| TAREAS POR REALIZAR |
• A. Reproduzca sin cambios el pasaje del texto sobre Foucault y el poder que comienza con "Desde hace años" y continúa hasta "que nos oprime.".
• B. En el texto sobre Foucault y el poder, ¿qué organismo se menciona como el que habla de "empoderar" a quienes no tienen el poder?

| FRAGMENTO DE TEXTO |
□ □ □ □

Desde hace años me obsesiona una idea de Foucault, cuando se refiere al fascista que todos llevamos dentro, al que nos hace amar el poder que nos oprime.
En su análisis, Foucault aclara que el poder no es una cosa, algo que unos tienen y otros no, por lo que debería redistribuirse; habría que “empoderar” a los que no lo tienen, como dice el Banco Mundial. El poder es una relación, en que una de las partes rinde su voluntad a la otra. Puede rendirla ante coerción física permanente, como la que se padece en una prisión, o ante la amenaza de que ejerza esa u otras formas de coerción, como la fiscal. Tales situaciones no generan “amor” ante el poder que oprime, sino lo contrario. Pero la voluntad también se rinde por convicción, con fascinación incluso, por el carisma de un líder o por motivos políticos, religiosos o ideológicos. Y se ama entonces al poder que nos oprime…
La principal función de la escuela es formatearnos de ese modo. Es difícil imaginar un régimen más despótico que el del salón de clase. El maestro tiene el poder y la razón, y actúa bajo el supuesto de que todo lo que hace es por el bien de quienes tiene a su cargo. Aunque pueda arruinar su infancia, imponer normas opresivas y cometer todo género de arbitrariedades, muchas niñas, niños y niñoas aprenden a quererlo.

□ □ □ □

| EXTRACTO DE DATOS |
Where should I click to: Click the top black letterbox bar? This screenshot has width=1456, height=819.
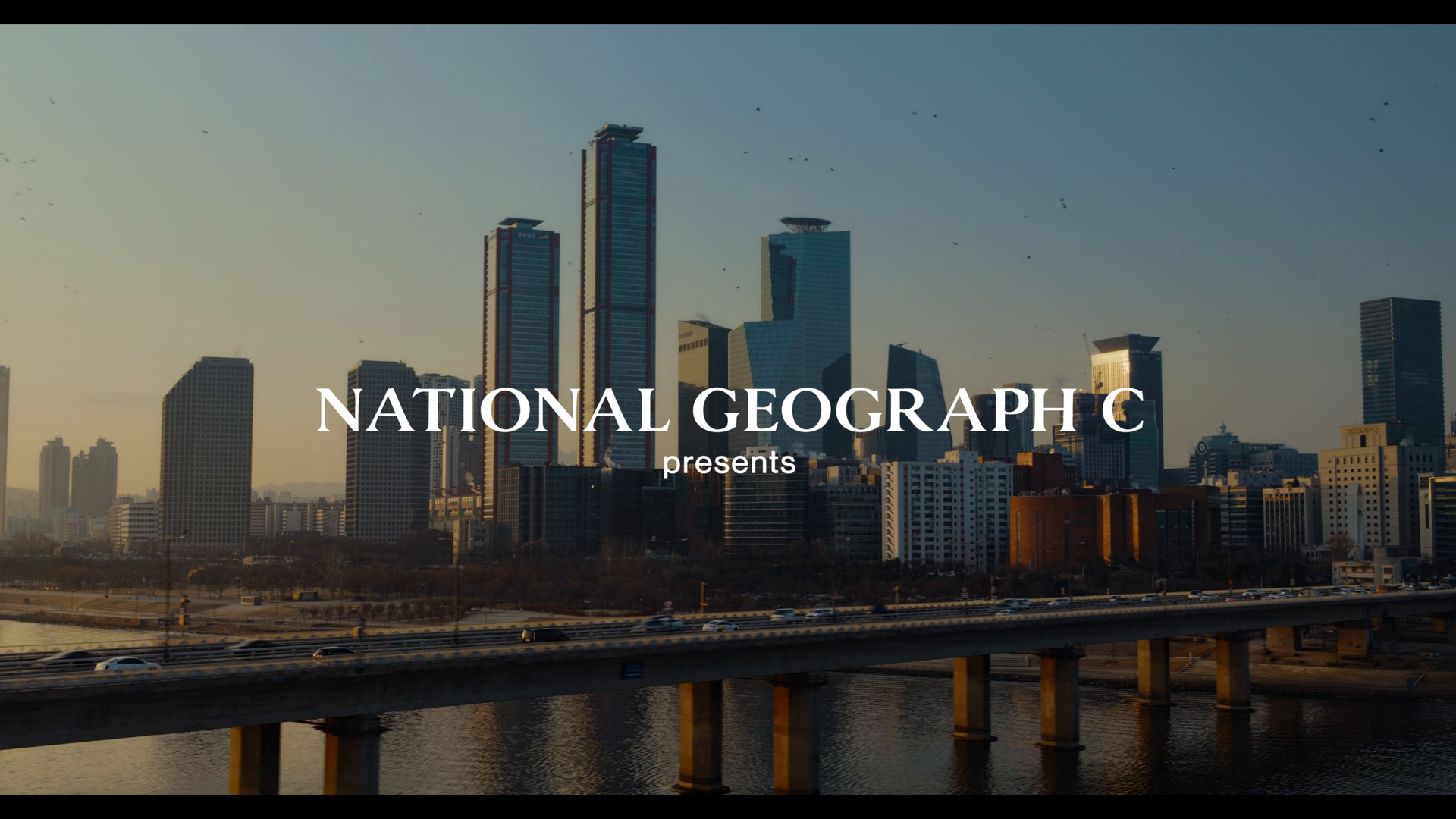728,11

□ □ □ □

| SOLUCIONES POR TAREA |
• A.
Desde hace años me obsesiona una idea de Foucault, cuando se refiere al fascista que todos llevamos dentro, al que nos hace amar el poder que nos oprime.

• B. El Banco Mundial.